How to drive a camera shutter automatically

How to drive a camera shutter automatically

Someone asked us recently if it is possible to drive a Canon EOS camera using a Yocto-Relay and information found on this site. We answered yes, of course, but not without a serious temptation to give it a try. Follow the guide, and don't miss the demo !





First, note that driving a EOS camera shutter can be accomplished using a purely software solution. Indeed, Canon distributes a SDK for EOS cameras. But apparently it is only available for Windows, and you need to register by Canon to get it, which may takes several days. It is simpler to make a fake remote control that you will connect into the ad-hoc connector on the camera.

This connector changes from one model to the other: a simple 2.5mm audio Jack for cameras with a name comprising three digits like the EOS 500D, and a CL-N3 connector for cameras with a name comprising two digits like the EOS 30D. The easiest way to get a CL-N3 connector is to buy standard cable, and to cut it. The Jack can be easily found at any electronics store.

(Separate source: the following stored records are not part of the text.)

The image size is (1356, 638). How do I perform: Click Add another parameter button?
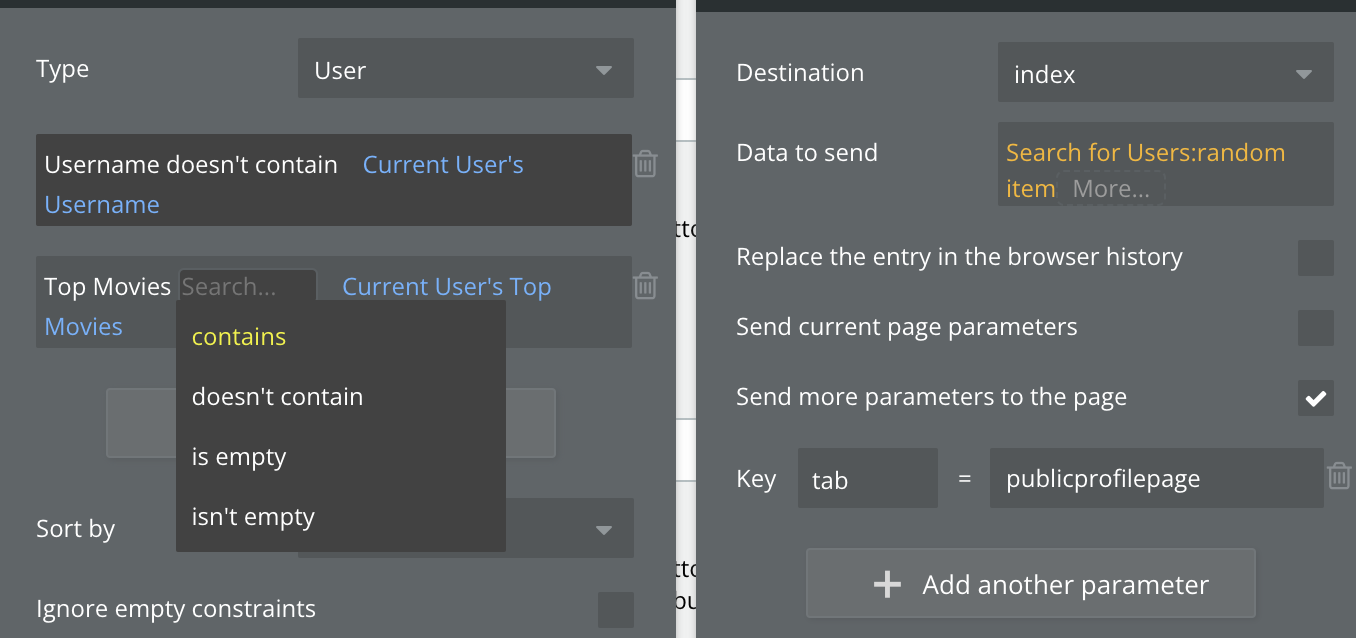(x=1030, y=584)
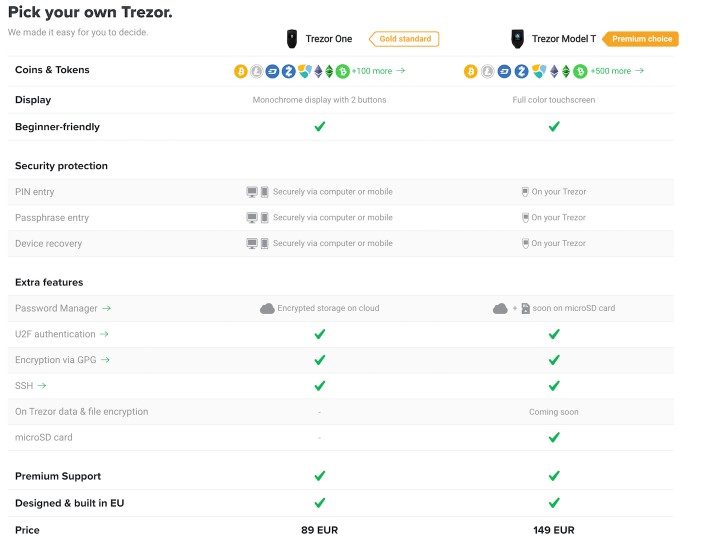Click Premium Support checkmark for Trezor One
This screenshot has height=536, width=701.
[320, 476]
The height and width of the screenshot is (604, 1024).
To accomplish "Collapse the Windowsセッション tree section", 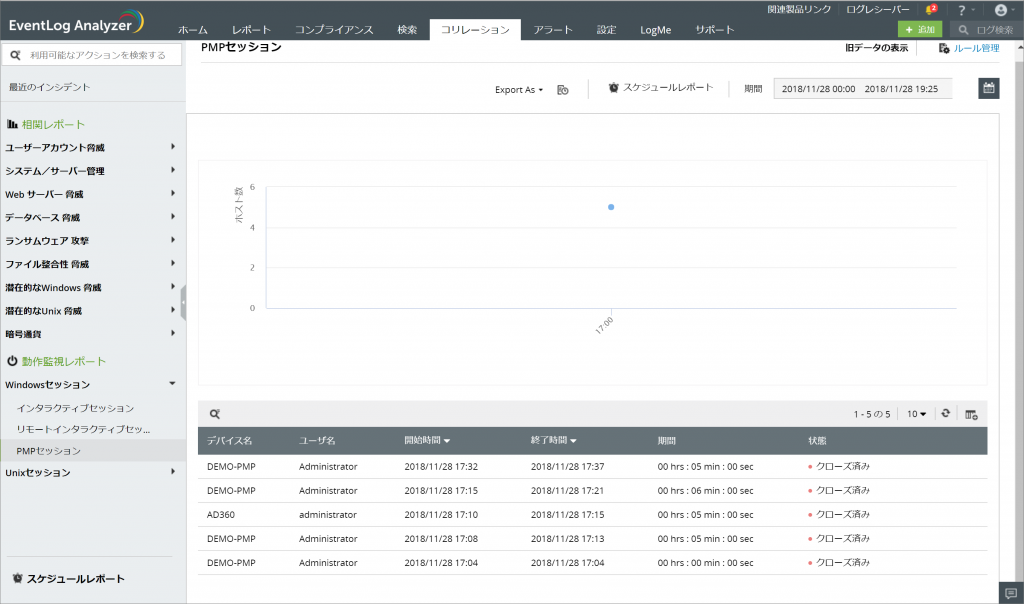I will coord(172,384).
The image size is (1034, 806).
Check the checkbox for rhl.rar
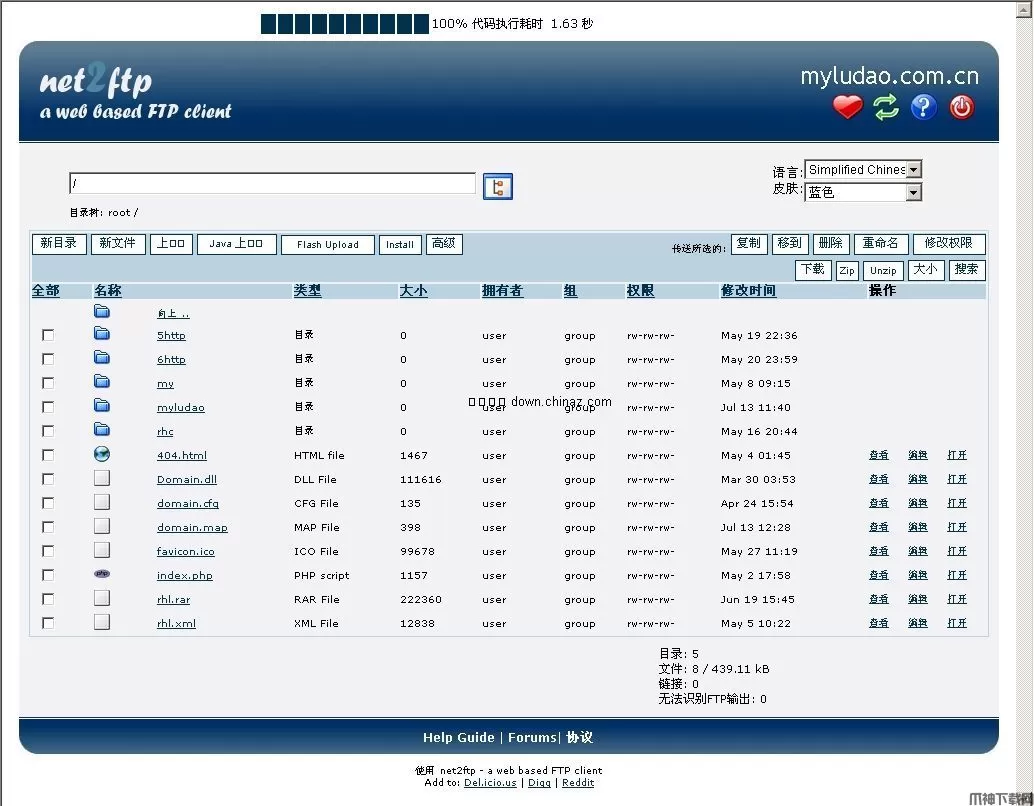pos(47,598)
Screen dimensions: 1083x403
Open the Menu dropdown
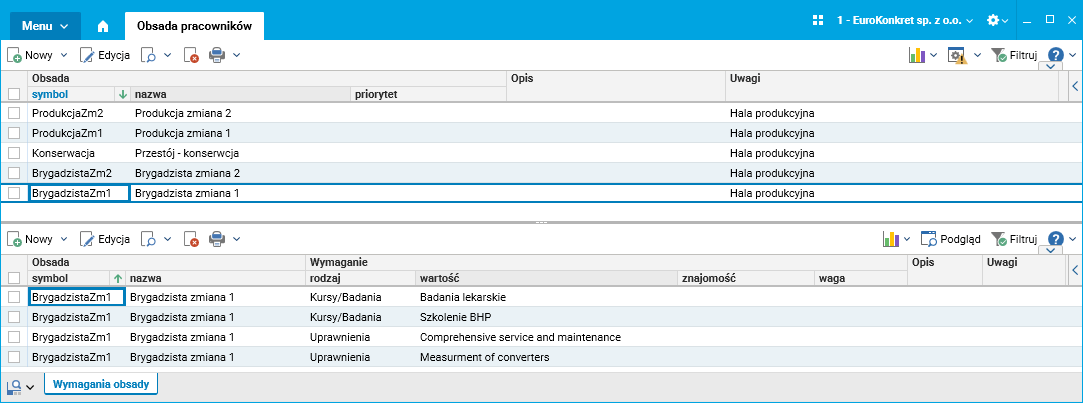[44, 25]
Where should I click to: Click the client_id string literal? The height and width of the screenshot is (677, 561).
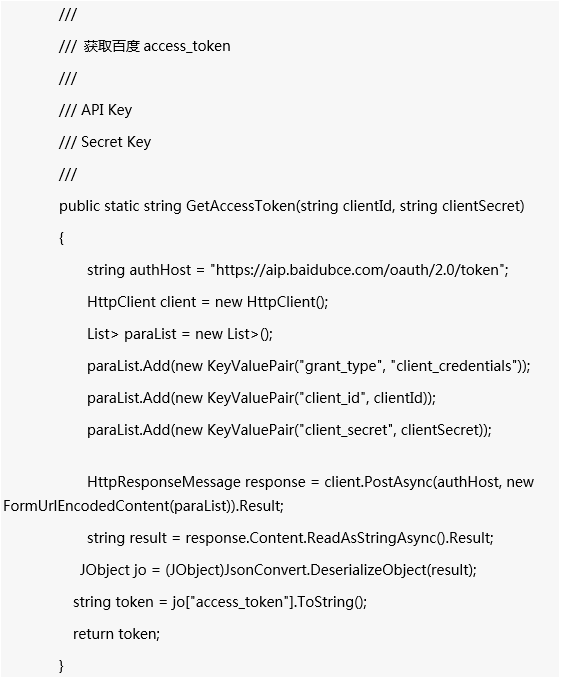pos(332,398)
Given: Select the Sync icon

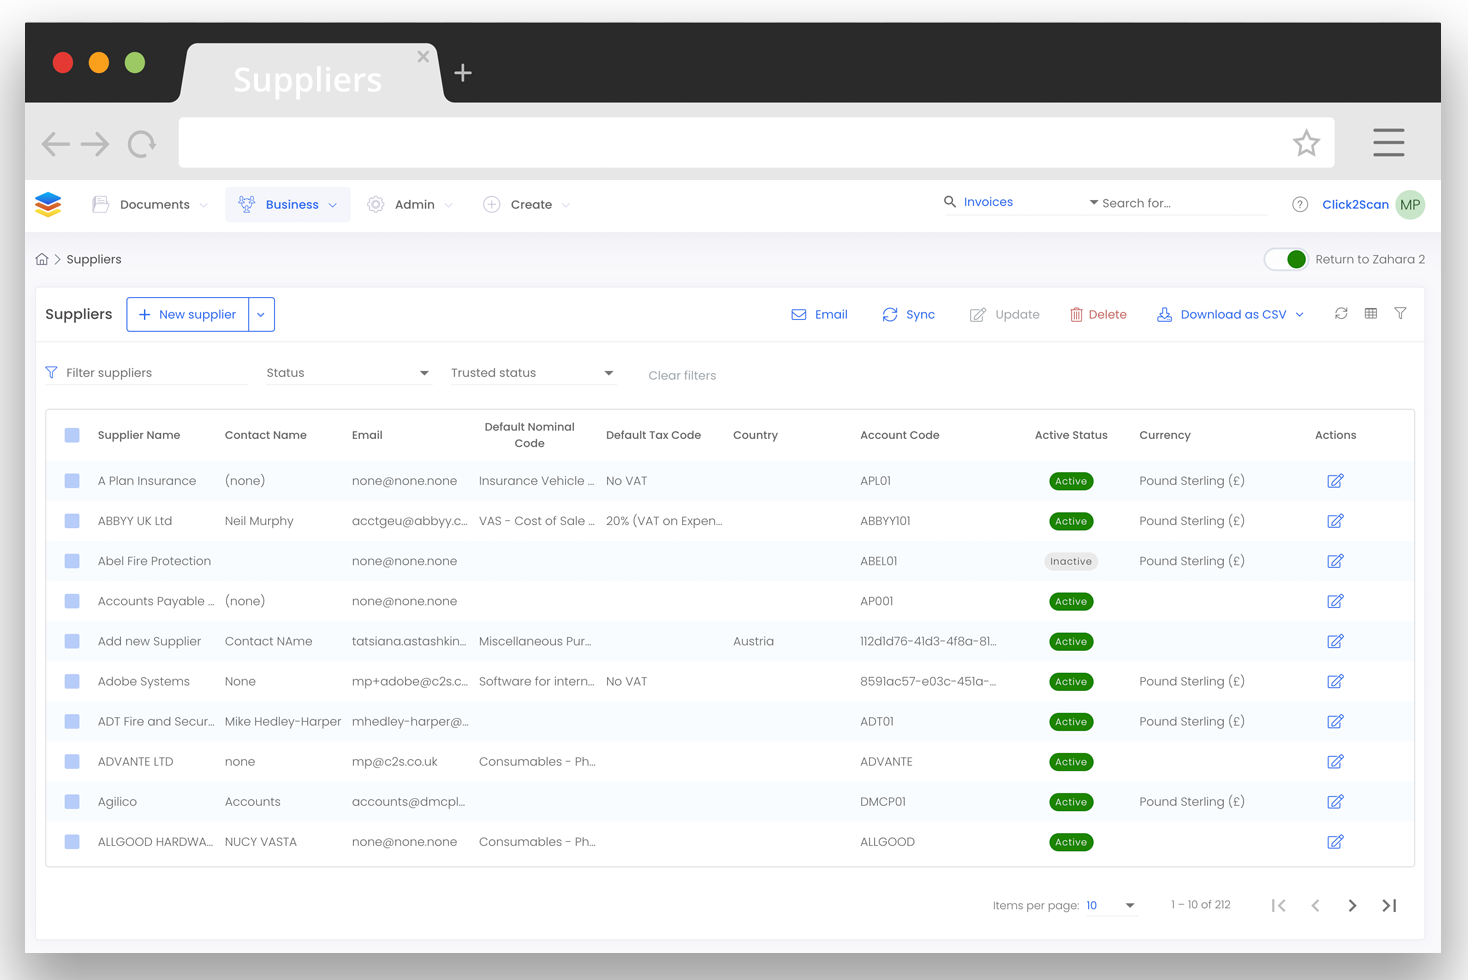Looking at the screenshot, I should (890, 314).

To get a CL-N3 connector, buy a standard cable and cut it.
To get a CL-N3 connector, buy a standard cable and cut it.



Both connectors work according to the same principle. There are three contacts: one of them is the ground, and the two others map to the focus and to the shutter. To trigger a picture, you just need to connect the shutter wire to the ground. Same thing for to trigger the focus. This is of course very easy to automate with a Yocto-Relay. To play safe, we have added a small 200Ω resistor to reduce the current that may flow through the wires when we connect them. It is probably useless, but given the price of this camera, we better be safe than sorry.

To take a picture, you just need to connect the ground and the shutter wire
To take a picture, you just need to connect the ground and the shutter wire


Connection with a Yocto-Relay. Note the two 200 Ohm resistors added to be safe.
Connection with a Yocto-Relay. Note the two 200 Ohm resistors added to be safe.



Test bench
OK, now that we have a USB-driven camera, what can we use it for ? We chose to make a little experiment to test the precision of our devices: is it possible to take a picture of a toy car at the exact time when it hits a pile of plastic bricks ? The idea is to measure the speed of the car, and to compute from there the time where the impact will take place, to trigger the picture at the right time.

To compute the speed of the car, we make two light barriers using LEDs, photo-transistors and Yocto-Knob. The conductivity of the photo-transistors varies depending on the light they receive, and this change is easily detected by the Yocto-Knob. We have already used this principle in the anemometer and the wind vane.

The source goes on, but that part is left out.